Listening to Rowland talk about herself in this way felt refreshingly honest. She was unfiltered and, even better, unburdened. “I’m at this place where … I’m not shushing,” she says, laughing. “I’m not that girl! I’m not in that space in my life right now. I don’t feel that’s necessary.”

That fearlessness reminded me of a performance that has resurfaced on social media many times — when Destiny’s Child sang a cappella in an after-show interview at the 2000 Billboard Music Awards. The group wore sparkling pink and red dresses, styled by none other than Ms. Tina Lawson. Giddy after receiving the night’s award for Best New Artist, they answered questions from reporters. Eventually, someone in the room asked them to sing.

Beyoncé, whose arm had been casually draped around Rowland’s waist, now moved to firmly grip her friend’s upper arm. Rowland, who was chatting nervously moments before, fixed her gaze to the ground. After her bandmates delivered a sweet, gospel harmony of the word “amen,” Rowland entered on cue. She sounded like a choir unto herself — powerful, resonant, piercing. She held the note, belting for nearly ten seconds.

The top comment on the YouTube video of this performance seems to say it best: “Kelly with the voice of 1,000 ancestors!” She explains to me, nearly 20 years later, that she was simply giving God glory. “I was so grateful because even though we’d recently gone through this transition, there were still so many doors opening for us. I was just saying ‘thank you.’”

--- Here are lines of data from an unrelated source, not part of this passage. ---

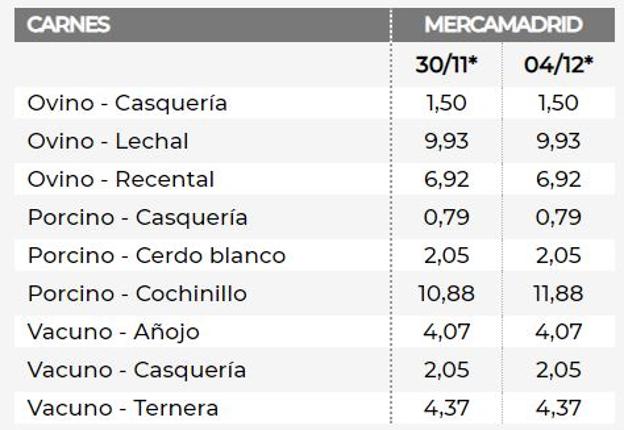
Task: Click the 30/11* date column heading
Action: pos(446,64)
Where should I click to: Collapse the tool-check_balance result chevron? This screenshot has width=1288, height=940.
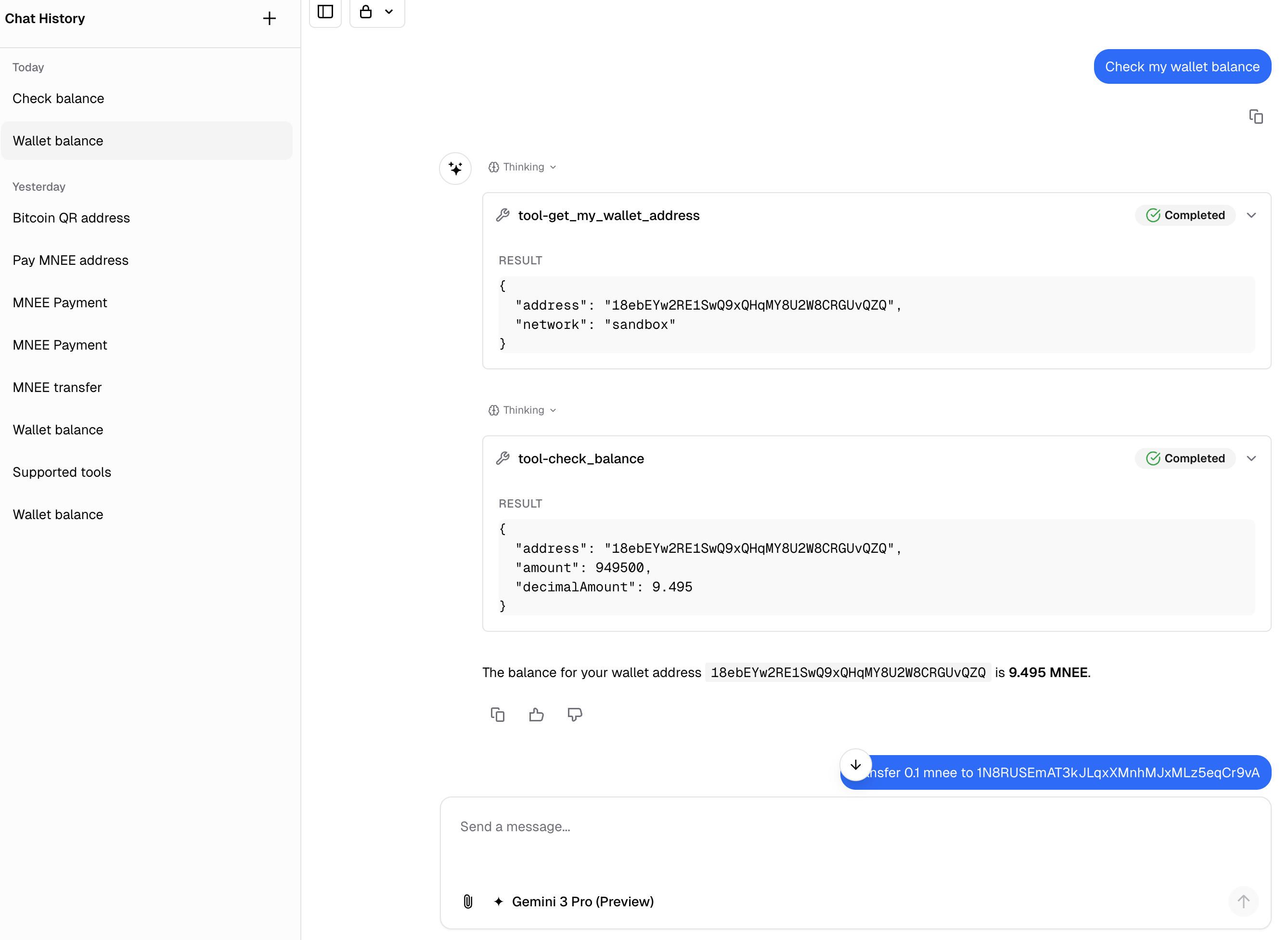tap(1251, 458)
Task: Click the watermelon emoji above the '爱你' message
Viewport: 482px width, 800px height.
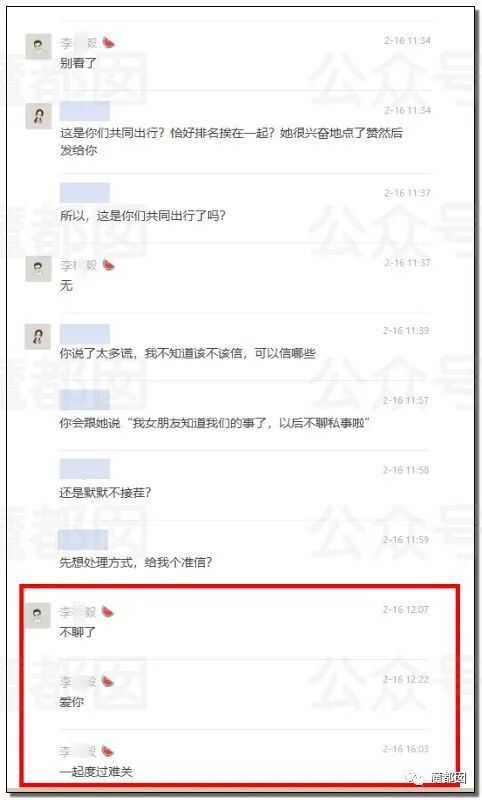Action: click(x=108, y=681)
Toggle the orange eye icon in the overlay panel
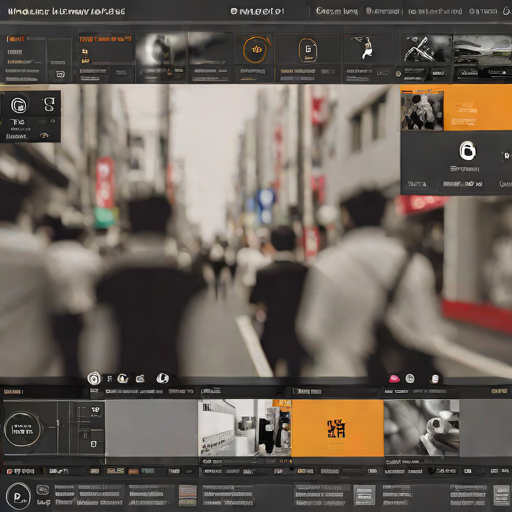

That performance — the might of her voice, the fight that was so clearly inside of her — is the perfect example of why I’ve always been rooting for Rowland. Whether it’s the queer people who danced freely and proudly to her songs at Pride, the black women who finally saw themselves in her successes, or the rest of us who always knew her talent should have earned her even more flowers than what she’s been given, Rowland carries a particular, pointed relevance. We too know what it’s like not to be able to believe in ourselves, to have swallowed our shame and waited our turn. We too know what it’s like to stand in the afterglow. And that’s exactly why we want, so badly, for Kelly Rowland to shine.